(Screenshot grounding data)
--*--

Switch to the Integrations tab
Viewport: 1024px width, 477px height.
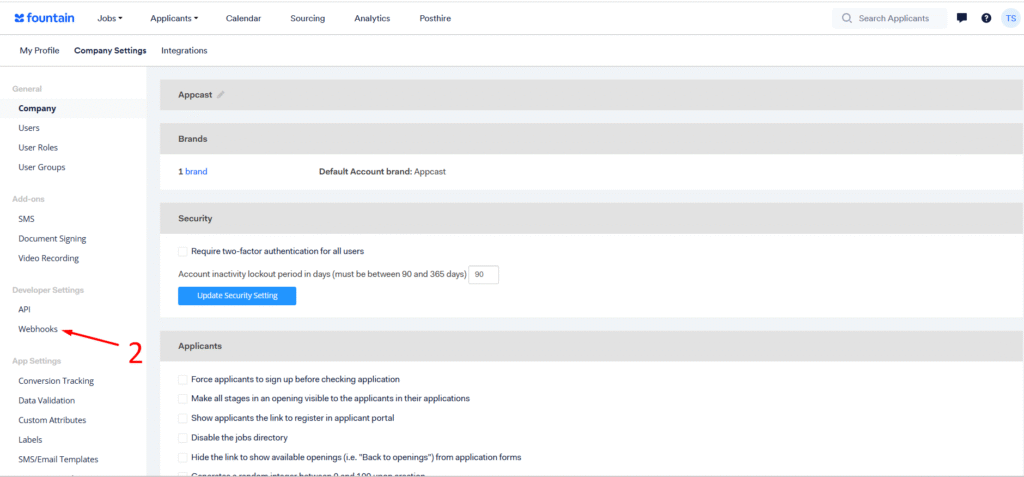click(184, 51)
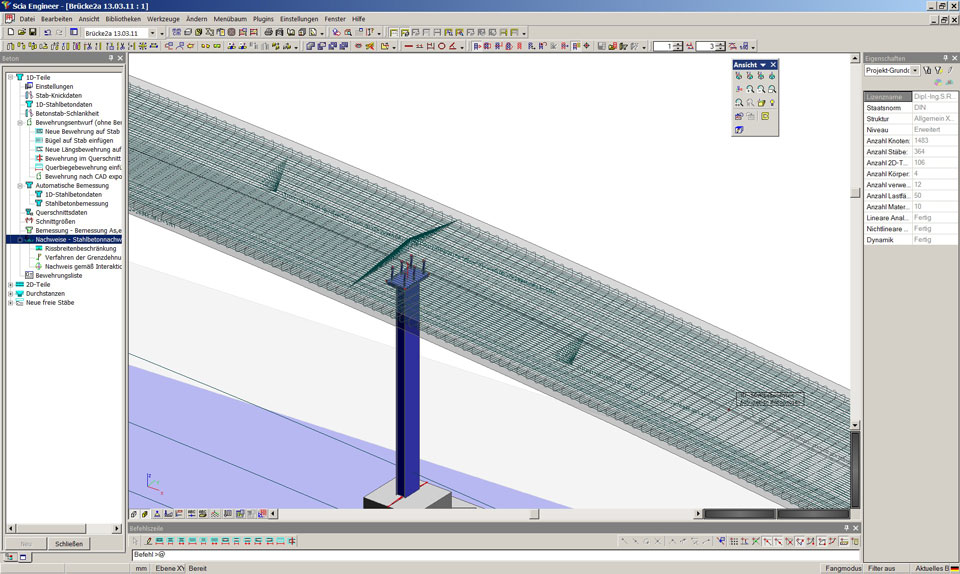
Task: Toggle the Fangmodus status bar setting
Action: (843, 568)
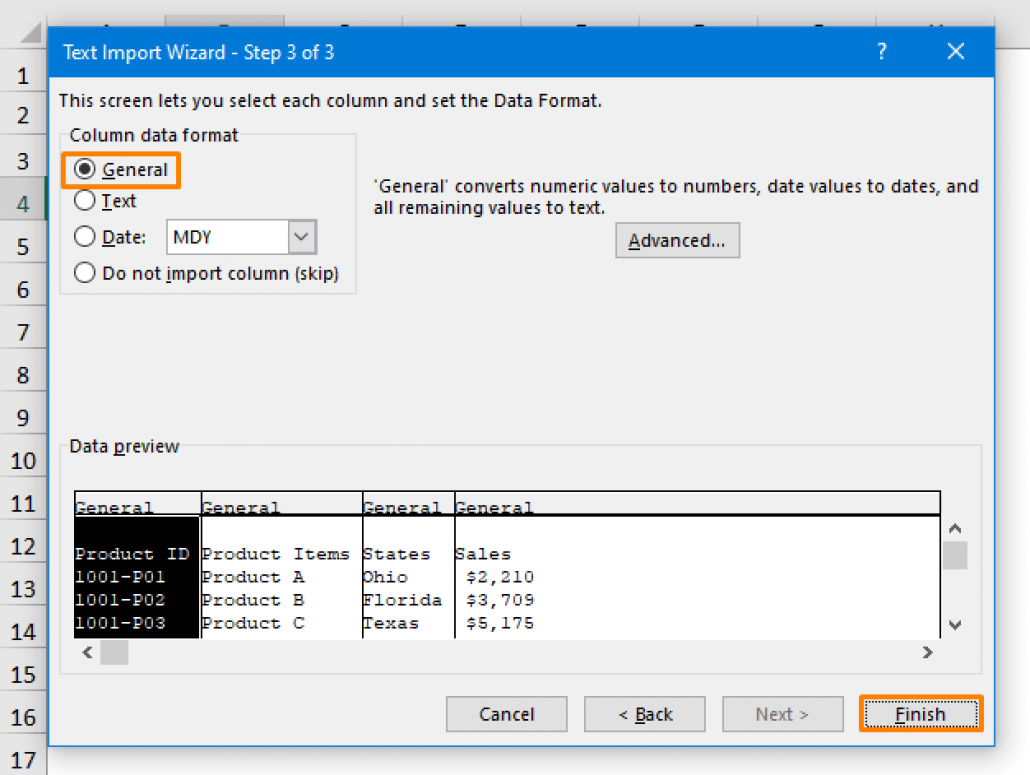Select the Date data format option

[85, 237]
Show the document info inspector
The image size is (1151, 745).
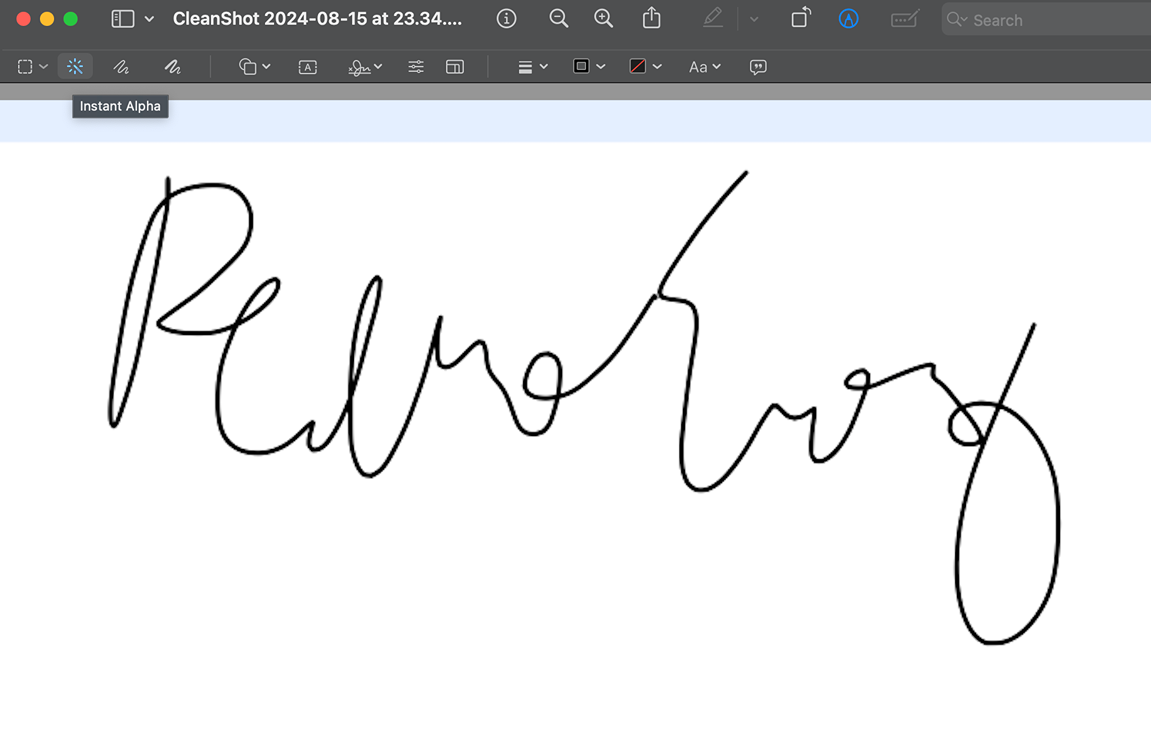click(x=506, y=18)
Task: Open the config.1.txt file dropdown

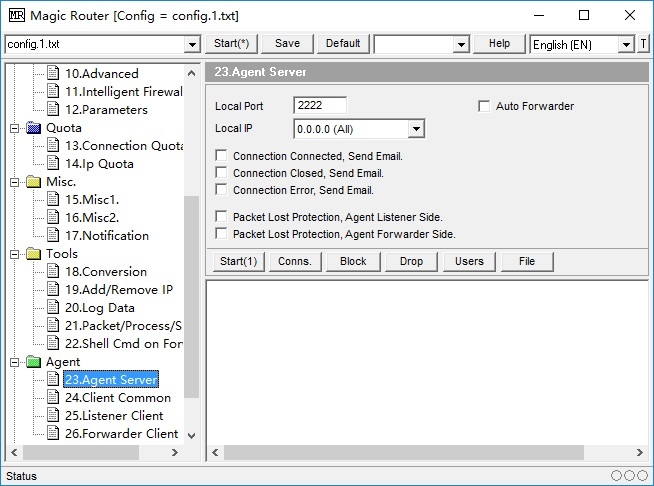Action: (192, 45)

--*--

DIRECTIONS
Nothing but an exact copy of the data, without its images, should make up your answer.

RESULT OF THE TASK
Switch to the Integrations tab
Viewport: 1024px width, 477px height.
click(184, 51)
Task: Toggle the Fangmodus status bar setting
Action: (843, 568)
Select the Date data format option

[85, 237]
Show the document info inspector
The image size is (1151, 745).
click(x=506, y=18)
Task: Open the config.1.txt file dropdown

Action: (192, 45)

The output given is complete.